17. Upon checking the said Mr. Karani negotiated on his behalf for a prize of Kshs.180,000 sent to him and a transaction was done on his behalf before Mr. Kioga advocate.  He told the court he came later on to see the plot, took possession and instructed Mr. Karani to fence it off.  The appellant informed the court he continued paying rates for the council up to 2008.  When he was informed the respondent was allegedly interfering with his plot to which he instructed Mr. M’Inoti advocate to intervene through OCPD Isiolo police station by stopping any developments thereon.  He produced his ownership documents being a sale agreement dated 23. 5.1997, D. exhibit 1, receipts dated 23. 5.1997 and 28. 5.2008, fees for the agreement from his lawyers D. exhibit 2 (a) (b) & (c).  He told the court he had a part development plan which he produced as D. exhibit 3 and an acknowledgement request for the purchase price which he produced as D. exhibit 4.  He prayed for dismissal of the suit and he be grated ownership of the plot.

18. In cross examination the appellant confirmed DW 1 is the one who negotiated on his behalf, signed on his behalf, visited the county offices for the transfer documents (see a copy of the transfer forms) but though perhaps his lawyer is in possession of the said documents.  He told the court such details could only be answered by Dw 2 who was his representative during the same and transfer.

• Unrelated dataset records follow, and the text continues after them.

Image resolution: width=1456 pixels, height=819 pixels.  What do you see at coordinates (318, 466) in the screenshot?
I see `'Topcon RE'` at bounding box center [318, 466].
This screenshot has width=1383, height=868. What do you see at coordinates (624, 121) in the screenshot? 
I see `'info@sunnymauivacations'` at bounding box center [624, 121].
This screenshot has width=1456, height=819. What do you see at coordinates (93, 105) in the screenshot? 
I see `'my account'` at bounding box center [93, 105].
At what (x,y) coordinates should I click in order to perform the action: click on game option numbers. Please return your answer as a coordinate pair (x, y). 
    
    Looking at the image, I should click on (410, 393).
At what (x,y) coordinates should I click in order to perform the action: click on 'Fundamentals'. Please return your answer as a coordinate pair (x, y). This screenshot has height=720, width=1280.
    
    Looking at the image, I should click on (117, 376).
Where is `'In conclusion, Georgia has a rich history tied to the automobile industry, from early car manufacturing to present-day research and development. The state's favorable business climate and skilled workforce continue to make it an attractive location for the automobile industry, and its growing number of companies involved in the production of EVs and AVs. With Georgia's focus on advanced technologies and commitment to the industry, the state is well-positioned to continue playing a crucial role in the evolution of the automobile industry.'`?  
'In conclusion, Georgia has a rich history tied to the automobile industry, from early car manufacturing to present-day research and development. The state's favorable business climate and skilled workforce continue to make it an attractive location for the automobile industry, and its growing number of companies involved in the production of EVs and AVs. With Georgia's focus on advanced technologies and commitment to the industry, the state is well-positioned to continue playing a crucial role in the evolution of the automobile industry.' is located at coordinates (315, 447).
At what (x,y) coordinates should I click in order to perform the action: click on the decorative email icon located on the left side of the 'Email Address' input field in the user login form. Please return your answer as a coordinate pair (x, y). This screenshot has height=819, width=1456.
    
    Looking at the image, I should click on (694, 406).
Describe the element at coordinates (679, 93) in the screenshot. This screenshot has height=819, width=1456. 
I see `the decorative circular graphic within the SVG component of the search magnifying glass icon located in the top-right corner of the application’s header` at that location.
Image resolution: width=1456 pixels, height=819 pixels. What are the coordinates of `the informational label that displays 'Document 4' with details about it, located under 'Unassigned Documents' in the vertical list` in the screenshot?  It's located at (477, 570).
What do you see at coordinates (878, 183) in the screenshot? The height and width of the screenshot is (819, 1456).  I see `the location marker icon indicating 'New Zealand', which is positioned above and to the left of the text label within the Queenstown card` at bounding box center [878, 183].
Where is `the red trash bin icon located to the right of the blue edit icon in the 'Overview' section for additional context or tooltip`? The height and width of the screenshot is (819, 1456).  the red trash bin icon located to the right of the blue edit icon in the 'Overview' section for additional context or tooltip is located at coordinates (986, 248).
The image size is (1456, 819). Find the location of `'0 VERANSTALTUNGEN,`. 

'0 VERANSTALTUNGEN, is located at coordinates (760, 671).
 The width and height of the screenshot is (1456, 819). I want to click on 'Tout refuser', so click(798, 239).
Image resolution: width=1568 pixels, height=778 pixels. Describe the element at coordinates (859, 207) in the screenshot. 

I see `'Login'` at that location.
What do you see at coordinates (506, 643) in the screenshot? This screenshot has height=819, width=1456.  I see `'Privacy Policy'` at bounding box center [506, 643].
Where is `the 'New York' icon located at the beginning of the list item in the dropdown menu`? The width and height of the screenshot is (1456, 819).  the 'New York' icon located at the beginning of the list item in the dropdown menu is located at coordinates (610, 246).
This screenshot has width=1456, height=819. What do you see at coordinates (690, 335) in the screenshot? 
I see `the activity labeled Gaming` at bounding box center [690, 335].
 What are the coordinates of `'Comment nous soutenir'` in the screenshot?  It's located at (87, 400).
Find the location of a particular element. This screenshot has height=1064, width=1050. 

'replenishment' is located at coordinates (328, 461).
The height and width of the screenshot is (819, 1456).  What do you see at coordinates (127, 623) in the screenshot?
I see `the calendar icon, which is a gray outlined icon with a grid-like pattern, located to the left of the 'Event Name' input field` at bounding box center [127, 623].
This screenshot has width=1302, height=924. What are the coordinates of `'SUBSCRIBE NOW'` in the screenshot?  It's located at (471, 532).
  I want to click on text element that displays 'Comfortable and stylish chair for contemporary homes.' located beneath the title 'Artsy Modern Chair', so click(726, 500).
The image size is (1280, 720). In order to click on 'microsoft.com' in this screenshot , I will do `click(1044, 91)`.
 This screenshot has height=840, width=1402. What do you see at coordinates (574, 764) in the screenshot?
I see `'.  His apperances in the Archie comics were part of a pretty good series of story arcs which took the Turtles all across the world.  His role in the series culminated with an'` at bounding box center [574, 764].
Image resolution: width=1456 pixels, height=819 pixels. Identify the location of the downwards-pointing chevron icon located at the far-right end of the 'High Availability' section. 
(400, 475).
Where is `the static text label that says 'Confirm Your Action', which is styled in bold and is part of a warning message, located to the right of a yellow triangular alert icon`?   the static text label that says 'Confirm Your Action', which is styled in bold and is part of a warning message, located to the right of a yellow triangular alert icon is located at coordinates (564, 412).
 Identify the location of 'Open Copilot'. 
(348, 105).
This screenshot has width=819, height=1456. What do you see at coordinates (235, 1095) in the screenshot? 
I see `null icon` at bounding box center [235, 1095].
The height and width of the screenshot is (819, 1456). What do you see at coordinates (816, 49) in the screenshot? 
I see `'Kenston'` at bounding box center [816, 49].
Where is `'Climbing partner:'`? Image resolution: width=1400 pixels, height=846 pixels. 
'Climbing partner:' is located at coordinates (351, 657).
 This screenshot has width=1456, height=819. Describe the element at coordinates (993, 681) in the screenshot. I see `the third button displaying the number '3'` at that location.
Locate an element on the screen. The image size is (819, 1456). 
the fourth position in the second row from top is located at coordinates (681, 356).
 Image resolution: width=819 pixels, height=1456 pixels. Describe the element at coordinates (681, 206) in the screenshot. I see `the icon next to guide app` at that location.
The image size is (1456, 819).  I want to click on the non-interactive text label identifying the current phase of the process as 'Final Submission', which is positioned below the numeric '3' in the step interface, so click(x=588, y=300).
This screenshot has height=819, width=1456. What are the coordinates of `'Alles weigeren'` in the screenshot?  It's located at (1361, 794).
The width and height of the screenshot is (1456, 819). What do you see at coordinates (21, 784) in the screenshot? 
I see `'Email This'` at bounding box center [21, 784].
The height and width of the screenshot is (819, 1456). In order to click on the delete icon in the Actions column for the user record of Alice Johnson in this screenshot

19. Further the appellant in cross examination, told the court is plot measures 50 by 100 it was plot no. 489, is located in Isiolo town centre, the agreement does not say exactly where in Isiolo town the PDP number was given to him by physical planner Isiolo.  The plot no. had been given to his previous owner, was not given another number in 1997, the PDP was prepared in 2001 and that the same was not signed by the Director of planning and approved by the commissioner for lands.

20. Further the witness told the court D. exhibit 4 was signed by Karani on his behalf though it lacks a plot number.  Similarly in cross examination the appellant told the court, that though he was a police officer he still retain legal rights to complain over infringement of his land rights especially against the respondent. In his view he had instructed counsel to stop the construction through a court order and believed it was done.  He further testified he was paying rates but was not aware if the respondent was also paying the same.  The witness confirmed he had done no developments on the plot other than fencing off which the respondent removed it and destroyed it.  The witness maintained he was not duped through the seller was now deceased.  The witness confirmed to the county council since he bought the plot from Mwiraria.

21. In re-examination the appellant stood his ground that plot no. 489 was in Isiolo town. He knew its exact position and the seller is deceased.

22. DW 2 told the court the appellant bought the plot from Mwiraria on 25. 5.1997 and handled both the sale, transfer and payments for and on behalf of the appellant.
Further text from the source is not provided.